The Age of Reform
- Author: Richard Hofstadter
- Publication date: 1955
- Pages: 330

= The Age of Reform =

1955 history book by Richard Hofstadter

The Age of Reform From Bryan to FDR: Populism, Progressivism, and the New Deal is a 1955 Pulitzer Prize-winning book by Richard Hofstadter. It is an American history, which traces events from the Populist Movement of the 1890s through the Progressive Era to the New Deal of the 1930s. The Age of Reform stands out from other historical material because Hofstadter's main purpose for writing is not to retell an extensive history of the three movements, but to analyze the common beliefs of the reform groups in our modern perspective to elucidate historical distortions, most notably between the New Deal and Progressivism.

==Contents==
Hofstadter organizes The Age Of Reform chronologically, beginning with Populism. The key concept he introduces is "the agrarian myth," the representation of the homage Americans have paid to the subsistence, innocent, and yeoman farmer of old. The myth became a stereotype since agriculture became more commercial and industrial. Populism's main cause for formation was the alleged loss of "free land." Many Populist leaders believed that industry and government had a vendetta to destroy the agricultural business.

The last chapter on Populism explains the agricultural prosperity after the Populist revolt because city migration lessened competition that had caused farmers to organize for the first time. Hofstadter highlights the foibles in the Populist revolt. The first was its sectional appeal, rather than national. Also, he argues its leaders were incompetent and that there was a perennial lack of funds. However, the single most destructive weakness was lack of silver. By joining with the Democratic campaign of 1896 on silver, Populists lost political ground. Despite their dissolution, Populists were successful because they caused the passage of new laws, years later.

The next major reform movement was Progressivism. The two groups of Populism and Progressivism shared many philosophies, but the latter was widely accepted because it was not seen by the majority as anarchically. The causes for Progressivism were the status revolution in the post-American Civil War era ("new money" supplanted "old money" prestige), the alienation of professionals, and the introduction of the Mugwump. The urban scene during the Progressive era, as argued by Hofstadter, provided little support for the Progressive movement because immigrants cared not for reforms but for democracy in general. Hofstadter provides evidence from numerous sources of the general nativism possessed by Progressives. As a corollary of the growing urban scene, aggressive newspaper reporters, named muckrakers, emerged. The Progressive journalists multiplied as new styles of magazines appeared.

The last chapter focused on enemies of Progressives like trusts, unions, and political machines. Leaders expressed the need for entrepreneurship, individualism, and moral responsibility rather than organization.
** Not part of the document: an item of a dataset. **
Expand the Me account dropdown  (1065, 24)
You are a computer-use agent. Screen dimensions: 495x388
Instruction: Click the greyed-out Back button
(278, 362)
The final section stretches from Progressivism's end to the New Deal. Reformists have an interesting relationship with wars in that the aftermath of war is usually a time of conservatism, as was the case after World War I, which heralded the death of Progressivism. The New Deal was a culmination of both Populism and Progressivism; however, Hofstadter stresses that for the most part, the New Deal was a "new departure" and despite its continual association with Progressivism, it was quite dissimilar.

The reason it was different is that the New Deal was born out of the Great Depression, not prosperity, as were Populism and Progressivism. The New Deal was concerned with not democratizing the economy but managing it to meet the problems of the people. The New Deal had no set plans of reform; it was a chaotic experiment. Old Progressive woes were ignored. Party bosses were left alone. The New Deal did not intercede between the public and big business because the public wanted economic restoration, not regulation. A major disparity between Progressivism and the New Deal was that the latter was not based on Protestant morality and responsibility but was more pragmatic. It did not use moral rhetoric to create changes but physically acted.

==Critics==
Some of Hofstadter's arguments have since been attacked by defenders of Populism. Historians, including Norman Pollack, C. Vann Woodward, and Lawrence Goodwyn argue that Hofstadter's misunderstandings include the fact that the Populists were not simply incipient capitalists trying to reform but instead forward-looking radicals, who sought a democratized industrial system and a transformation of social values in order to help the individual protect his humanity as his autonomy slipped away from him in a rapidly industrializing society. Goodwyn argues that Hofstadter "managed to frame his interpretation of the intellectual content of Populism without recourse to a single reference to the planks of the Omaha Platform of the People's Party or to any of the economic, political, or cultural experiences that led to the creation of those goals."

The Progressives, according to Robert H. Wiebe and others in the "modernization school" were made up not of status revolutionaries from the old guard or disaffected professionals but were in a new class of educated professionals who came of age in the new interconnected modernizing world. They not only understood how to navigate the new bureaucracy by creating symbiotic relationships between government, education, and business but also pressed through "reforms" that did away with the old "local" way of doing business by enacting civil service reforms replacing elected officials with appointed "experts."